— USING THE INFORMATION —
1. In the partnership designation, what amount is set as the Initial Capital for each Series B Preferred OP Unit?
2. Echo word for word the part of the partnership designation that opens with the words containing "DESIGNATION OF THE" and closes with "the Partnership Agreement.".

— PASSAGE SHOWN —
DESIGNATION OF THE SERIES A PREFERRED UNITS

OF

NRI REAL TOKEN LP

 

1. Designation. A series of OP Units of NRI Real Token LP, a Delaware limited partnership (the “Partnership”), designated the “Series B Preferred OP Units,” is hereby established. A holder of a Series B Preferred OP Unit shall be entitled to all the same rights and obligations with respect to such Series B Preferred OP Unit as an OP Unitholder has with respect to an OP Unit under the Partnership Agreement, except as otherwise set forth in this Annex B. The Series B Preferred OP Units shall not be considered Preferred Units within the meaning of the Partnership Agreement.

 

2. Defined Terms. Capitalized terms used herein and not otherwise defined shall have the meanings given to such terms in the Amended and Restated Limited Partnership Agreement of NRI Real Token LP (as now or hereafter amended, restated, modified, supplemented or replaced, the “Partnership Agreement”). The following defined terms used in this Annex B shall have the meanings specified below:

 

Initial Capital” shall mean $12.50 per Series B Preferred OP Unit.

— RECORD SET —
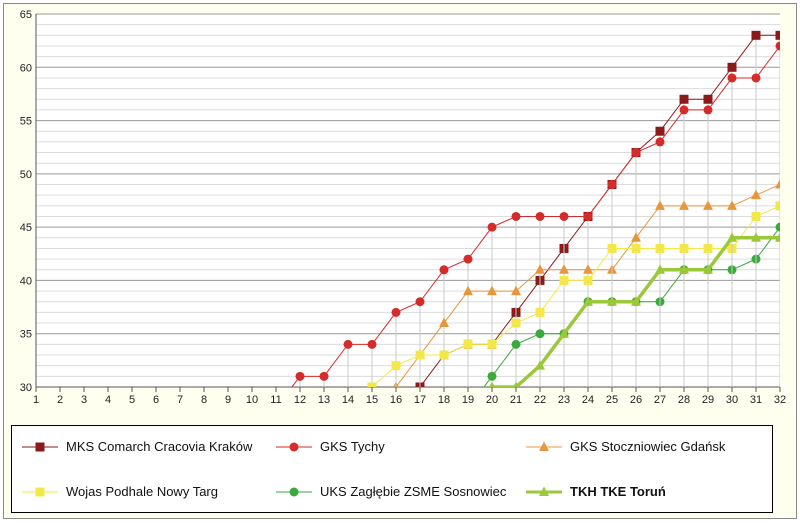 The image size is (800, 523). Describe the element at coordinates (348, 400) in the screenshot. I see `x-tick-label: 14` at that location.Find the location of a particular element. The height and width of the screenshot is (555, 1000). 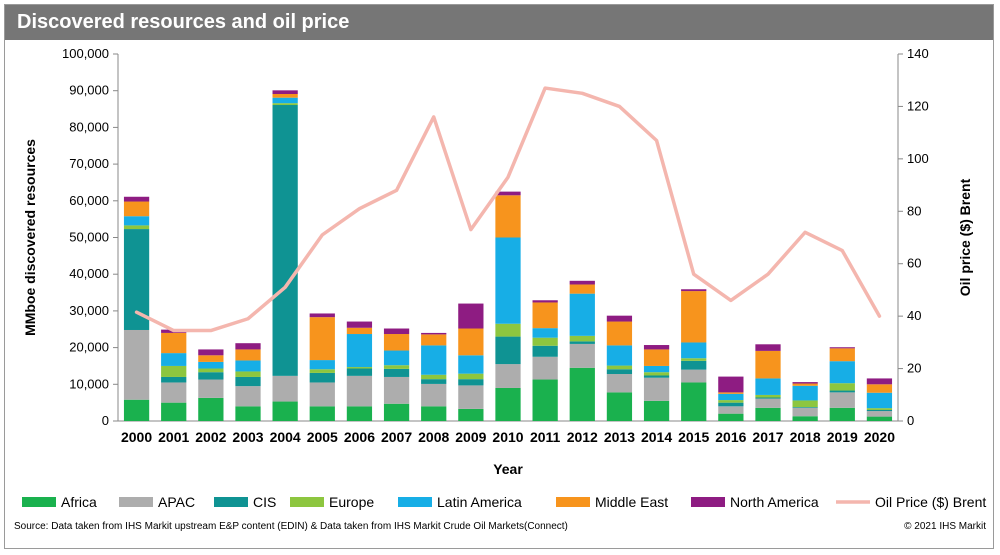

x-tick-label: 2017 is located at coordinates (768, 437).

==

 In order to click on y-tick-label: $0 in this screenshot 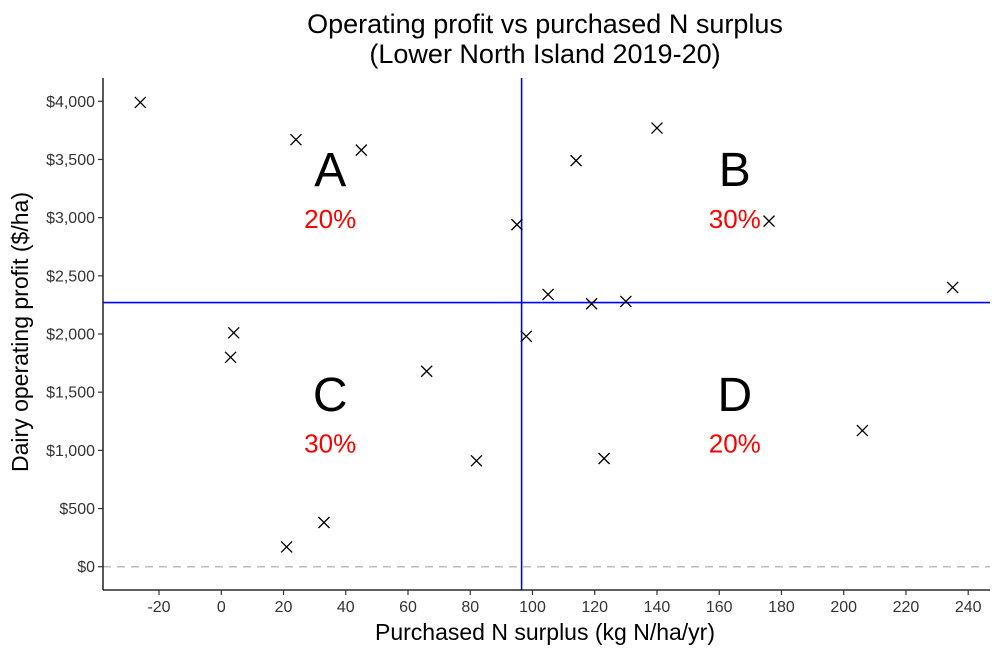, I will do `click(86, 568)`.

==

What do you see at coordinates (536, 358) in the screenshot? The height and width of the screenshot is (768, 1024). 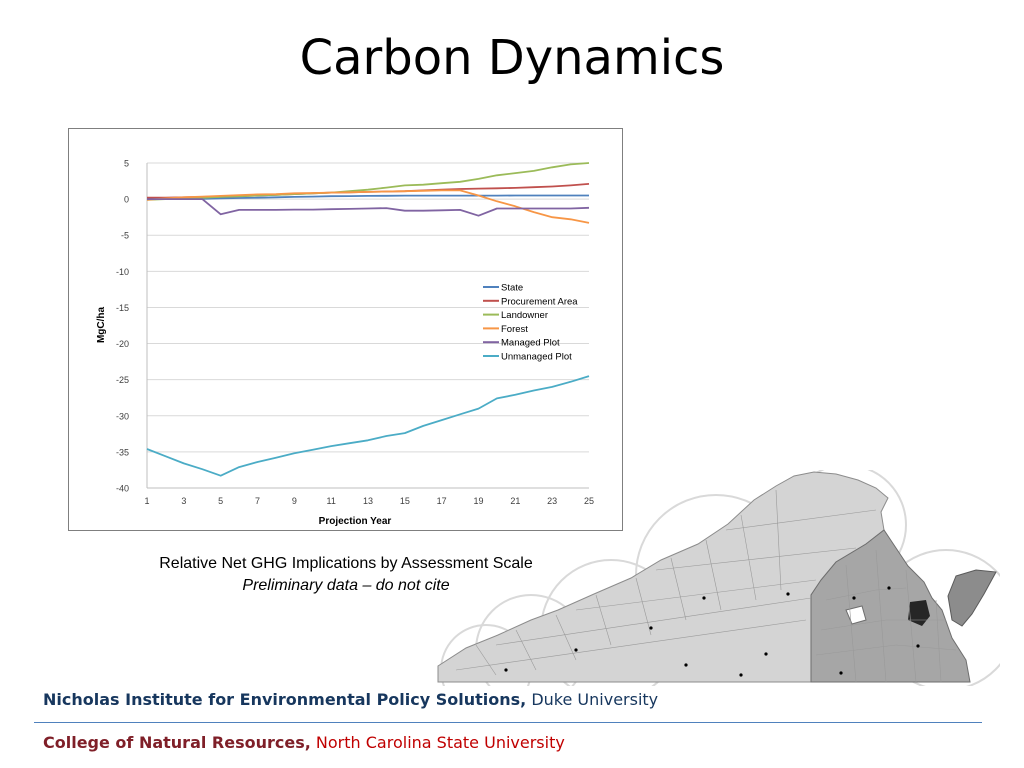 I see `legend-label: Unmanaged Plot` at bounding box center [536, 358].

— SOLUTION SET —
1. $12.50 per Series B Preferred OP Unit.

2.
DESIGNATION OF THE SERIES A PREFERRED UNITS

OF

NRI REAL TOKEN LP

 

1. Designation. A series of OP Units of NRI Real Token LP, a Delaware limited partnership (the “Partnership”), designated the “Series B Preferred OP Units,” is hereby established. A holder of a Series B Preferred OP Unit shall be entitled to all the same rights and obligations with respect to such Series B Preferred OP Unit as an OP Unitholder has with respect to an OP Unit under the Partnership Agreement, except as otherwise set forth in this Annex B. The Series B Preferred OP Units shall not be considered Preferred Units within the meaning of the Partnership Agreement.